Considering how a global health crisis has successfully morphed into an economic catastrophe, the effects will linger for a while until vaccines have been developed to eradicate the virus.. People will take time to adjust – the real estate sector will be a little slow in revival as everyone will be worried about coming in contact with silent carriers. This will eventually affect general supply across the world.
A bigger challenge will occur if the Coronavirus is not evenly contained globally, demand will suffer a great deal as well.
Using epidemiological modeling, a study carried out by the Imperial College in London guaranteed the validity of our projected fears:
“To avoid a rebound in transmission, these [social distancing] policies will need to be maintained until large stocks of vaccine are available to immunize the population – which could be 18 months or more. However, there are very large uncertainties around the transmission of this virus, the likely effectiveness of different policies and the extent to which the population spontaneously adopts risk-reducing behaviors. This means it is difficult to be definitive about the likely initial duration of measures which will be required, except that it will be several months.”
The threat of this reality will spread across intricate aspects of human survival, which ultimately affects the real estate industry.

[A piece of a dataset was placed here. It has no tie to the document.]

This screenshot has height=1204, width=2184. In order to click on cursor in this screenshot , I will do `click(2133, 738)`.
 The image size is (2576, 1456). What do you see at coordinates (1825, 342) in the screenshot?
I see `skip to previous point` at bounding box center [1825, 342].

A comforting reality might be in favor of real estate investors with substantial investment power. Considering the evident devaluation of Naira, which adversely affects property value, Landlords may deem it necessary to sell off properties at distressed prices. With enough caution and good investment-sense, a class of investors will enjoy benefits.
We would be updating this article as the situation changes. Until then, do well to stay safe!